Lawyers for the class of fishermen and other individuals affected by the Exxon Valdez oil spill have asked the Court to make clear that they remain entitled to interest on the punitive damage award that now stands at roughly $500 million following the Court’s decision in Exxon v. Baker (07-219).

The filing, submitted on Tuesday, requests that the Justices declare either that the Supreme Court rule governing interest and damages does not apply, or alternatively that plaintiffs are entitled to nearly 6 percent interest on the award running from the date when an Alaska district court originally entered the judgment. Even after the Court sharply cut the punitive award in late June, interest on the reduced amount currently stands at some $490 million, according to plaintiffs’ attorneys.

In the final week of the term, a divided Court found a 1:1 ratio to be the “fair upper limit” for punitive damage awards in maritime cases. The punitive award — set at $5 billion by the jury, lessened to $4.5 billion by the trial judge, and cut to $2.5 billion by the Ninth Circuit — was thus further reduced to no more than $507.5 million, the amount of compensatory damages originally awarded at trial. According to Tuesday’s filing, however, Justice Souter’s opinion for the majority does not address whether the plaintiffs are entitled to interest on the punitive award.

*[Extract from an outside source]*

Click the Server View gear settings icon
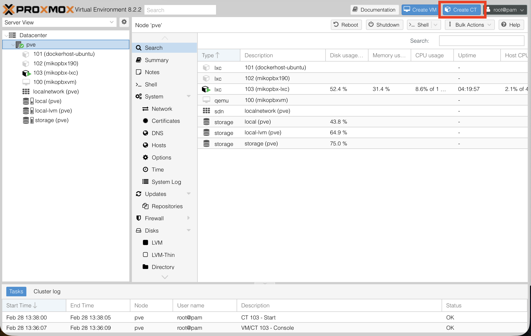The image size is (531, 336). pos(124,22)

The filing states that “if past is prologue, there is a real risk that Exxon would exploit any lack of clarity concerning interest to prolong this litigation still further. Specifically, Exxon could take any silence from this Court on the matter a license to commence a new round of argument on remand that respondents have no right to interest on the punitive award. Such an argument would place the Ninth Circuit in the awkward position of interpreting and applying one of this Court’s rules, which could trigger a further request for review by this Court.”

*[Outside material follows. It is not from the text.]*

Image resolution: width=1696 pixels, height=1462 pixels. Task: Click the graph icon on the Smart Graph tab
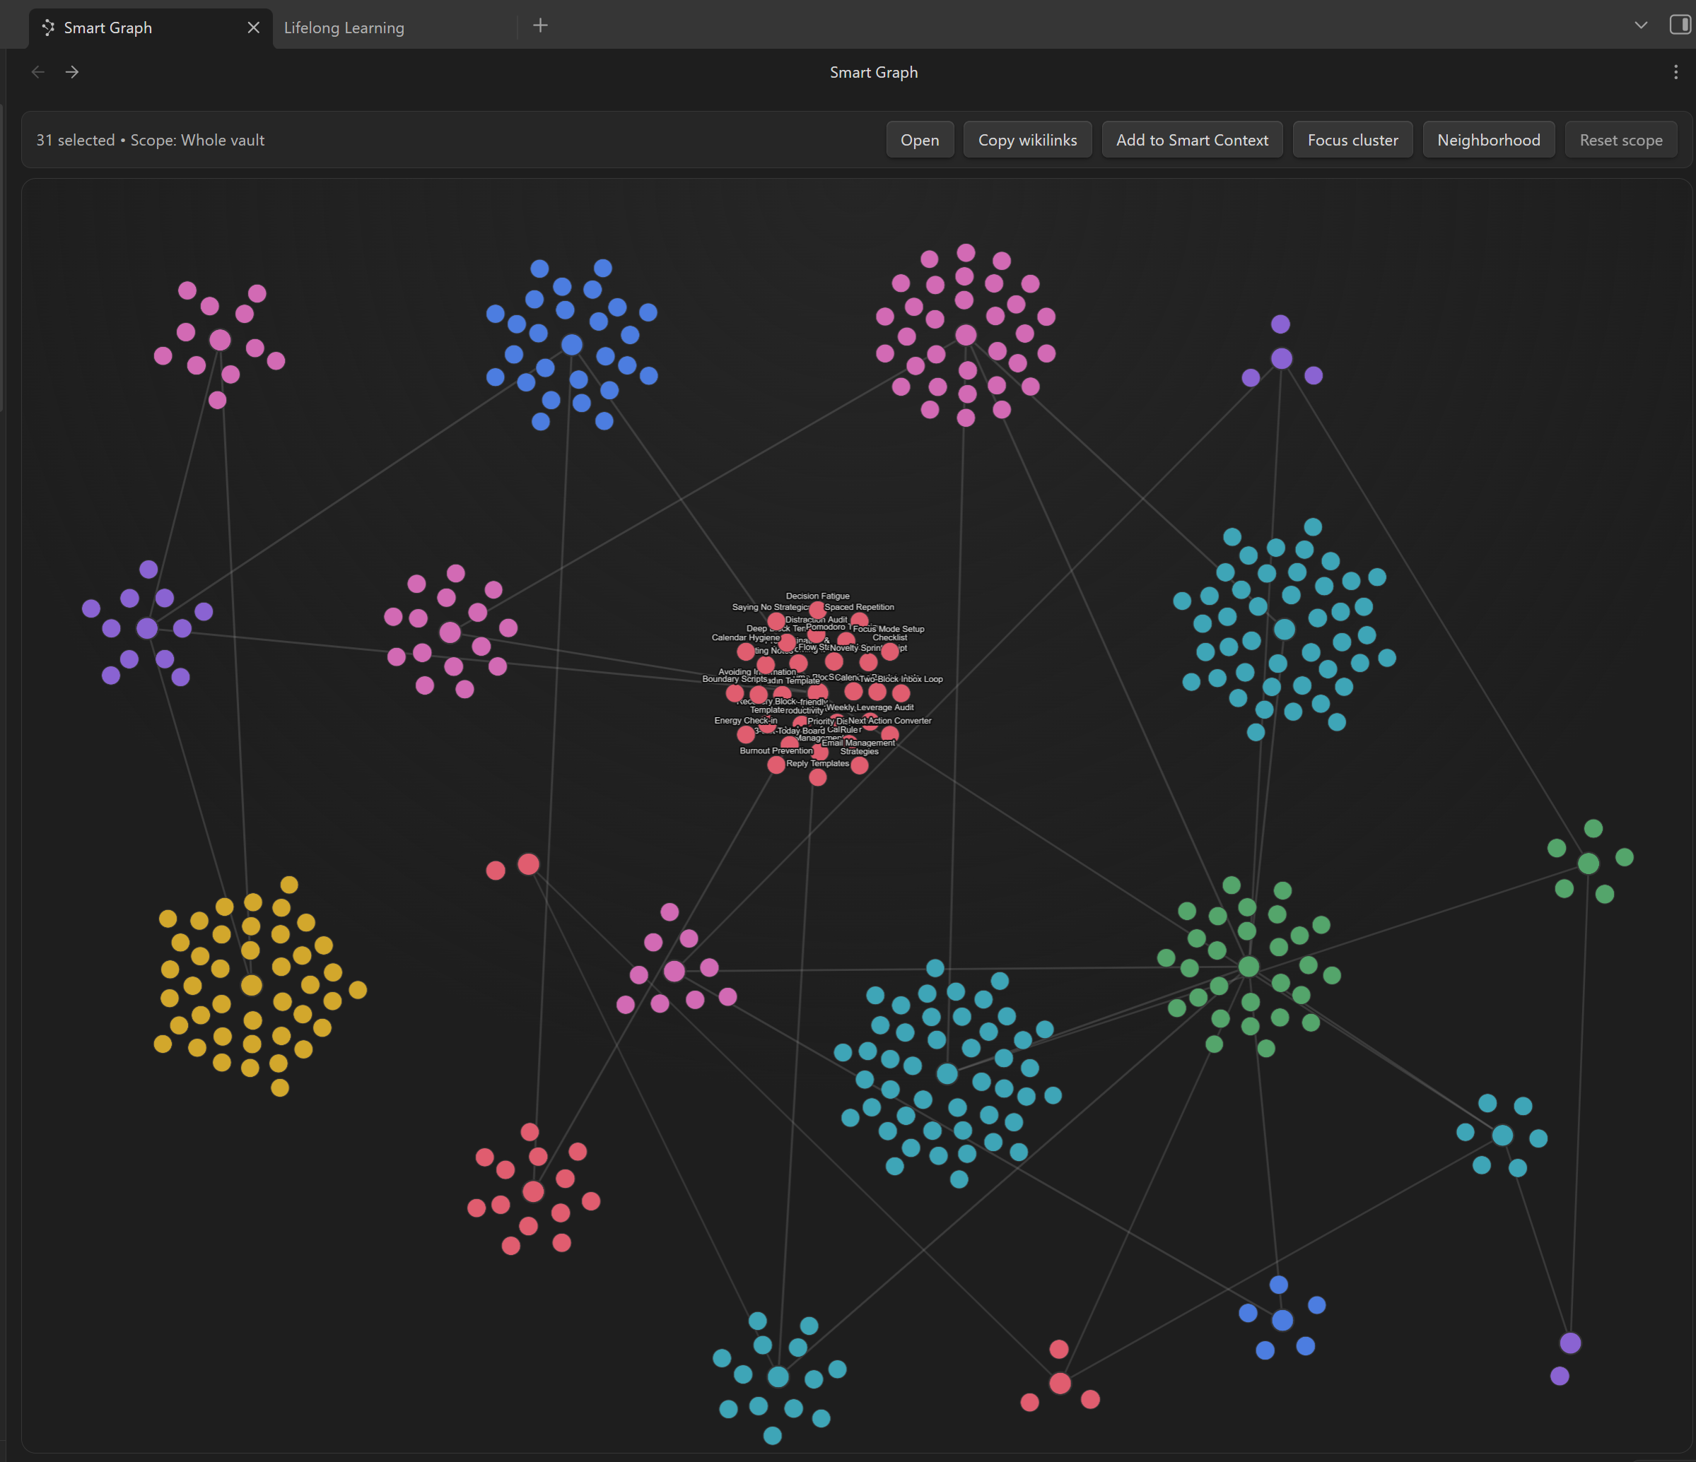click(x=47, y=27)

Under Supreme Court Rule 42.1, “If a judgment is modified or reversed with a direction that a judgment for money be entered below, the mandate will contain instructions with respect to the allowance of interest.” The rule also states that “[i]nterest in cases arising in a court of the United States is allowed at the interest rate authorized by law.”

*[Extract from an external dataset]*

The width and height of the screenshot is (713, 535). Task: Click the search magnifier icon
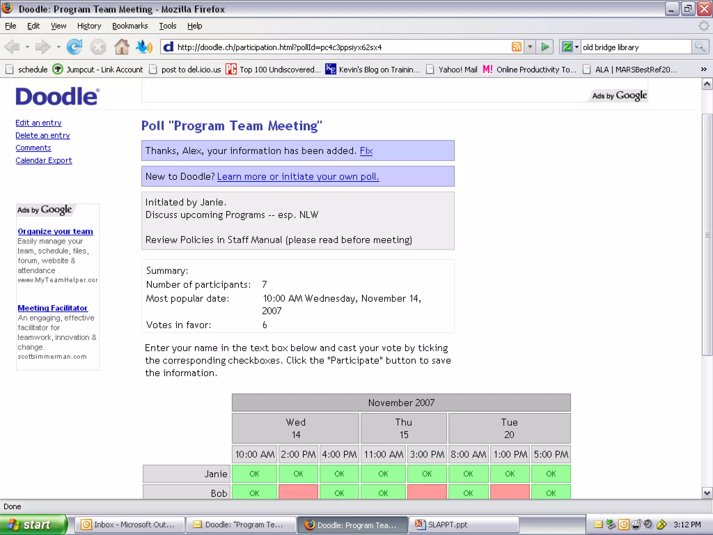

According to Tuesday’s filing, the applicable interest rate under federal law is 5.9 percent compounded annually. Applied from the date of the original judgment — September 24, 1996 — the amount of interest on the reduced punitive award currently stands at $488 million, according to David Oesting, an Anchorage-based lawyer representing the plaintiffs.

The filing states that Exxon failed in the courts below to appeal either the rate of interest or the date from which it should run.  The attorneys assert they “sought assurance from Exxon that, in the event of silence from this Court regarding the matter of interest, it would not make such an argument regarding interest. Exxon refused to give respondents such an assurance.”

Citing a 1948 case — Briggs v. Pennsylvania R.R Co. — the plaintiffs’ lawyers state that Rule 42.1 applies only in cases where Court “directs that plaintiffs be awarded money to which they had not previously established a legal entitlement.” Alternatively, if the Court concludes Rule 42.1 does apply, the filing asks the Court to note in its judgment that the plaintiffs are entitled to interest on the punitive damage award under the terms set by the district court.

Noting that nearly two decades had passed since the case was filed, the plaintiffs’ attorneys “emphasize[d] the importance of this Court taking some action with respect to its judgment.”